Use street-level billboards for surreal street photography
Tips from street photographer, Natan Dvir
Natan Dvir, an Israeli fine-art photographer, has made a name for himself by adding new life to the genre known as street photography. Classic 20th-century street shooters such as Robert Frank, Leonard Freed, and Garry Winogrand generally worked in black-and-white and placed pedestrians front and center in their images. Dvir adds rich color and cinematic breadth to showcase passersby as actors on supersized stages. His best work is funny, sad, and insightful, all at the same time.
“It’s all about juxtapositions,” says the artist, who teaches street photography at New York’s International Center of Photography.
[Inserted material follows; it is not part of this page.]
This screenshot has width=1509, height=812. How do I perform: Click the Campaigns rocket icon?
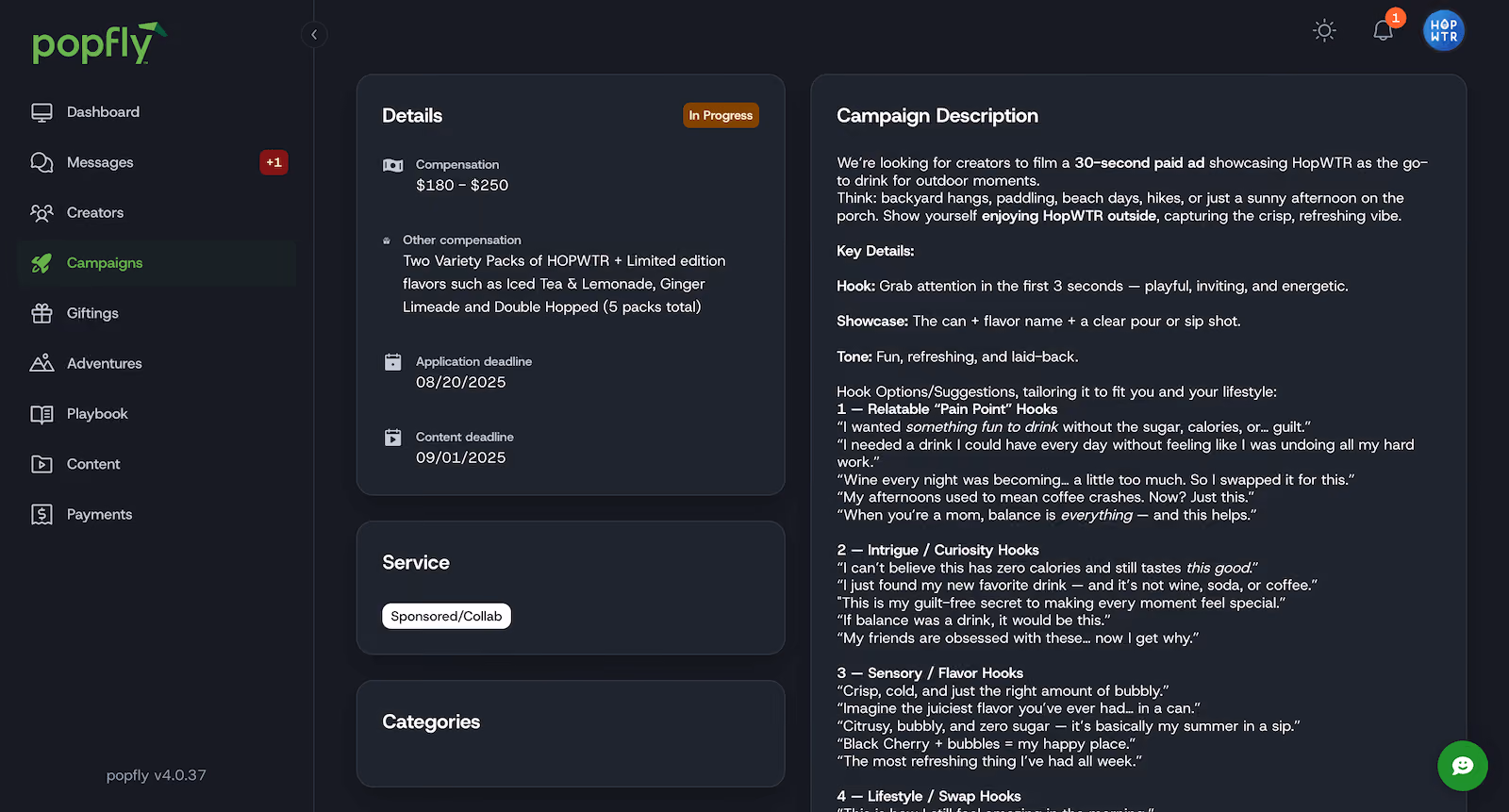(x=41, y=263)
The basic idea behind his series Coming Soon “is to juxtapose the artifical dream world that is created in billboards with the reality that plays out below them,” he says.
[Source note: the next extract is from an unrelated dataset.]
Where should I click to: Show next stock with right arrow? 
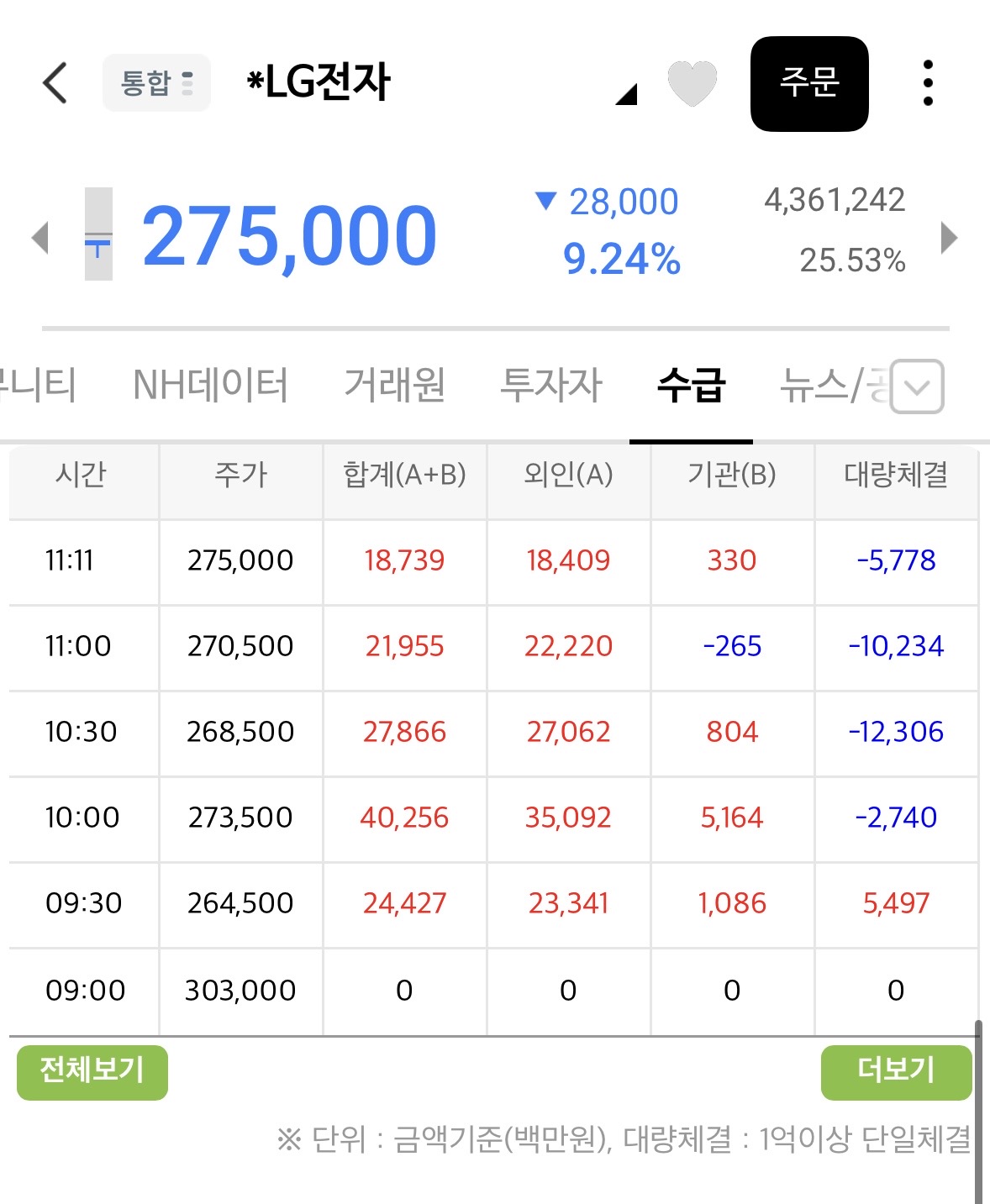pyautogui.click(x=949, y=237)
Why not try something like this yourself? Dvir says that finding street-level billboards is easy. Every major city has a premier shopping district that is home to luxury and high-profile retailers like Abercrombie and Fitch, Cartier, Juicy Couture, and Zara. Often to veil construction projects, these retailer will wallpaper their façades with billboards that can soar several stories high—a perfect backdrop for your own cinema-style street shooting.
Use the right gear.
Dvir considers getting the right lens paramount. “It should be sharp and a standard-range, moderate telephoto that will provide you with a little flexibility when it comes to focal length,” he says. Don’t go too long or short, as this will introduce unwanted linear distortion. You might get away with a monopod, but most luxury retail districts are too densely populated for tripods.
Pick your billboards.
Choose advertisements that are entirely in shadow or in direct sunlight. Don’t shoot in contrasty, shadowed light or under mixed light at night. The billboards should be long horizontals that feature strong color, dynamic models, and plenty of graphic energy.
Compose the scene.
Shoot with your camera relatively parallel to the billboard to avoid keystoning. Dvir tries not to show a billboard’s outer edges, because it creates a unique feeling or atmosphere-—an all-encompassing place that draws the unknowing passersby into its surreal world.
(Patiently) make your exposures.
Dvir can wait for over an hour until the graphics of the billboard are complemented by the energy on the street below. He prefers to shoot at ISOs under 400, but will go as high as 1000.
Fine-tune your images in software.
Dvir makes minor adjustments to color and sharpness in postproduction.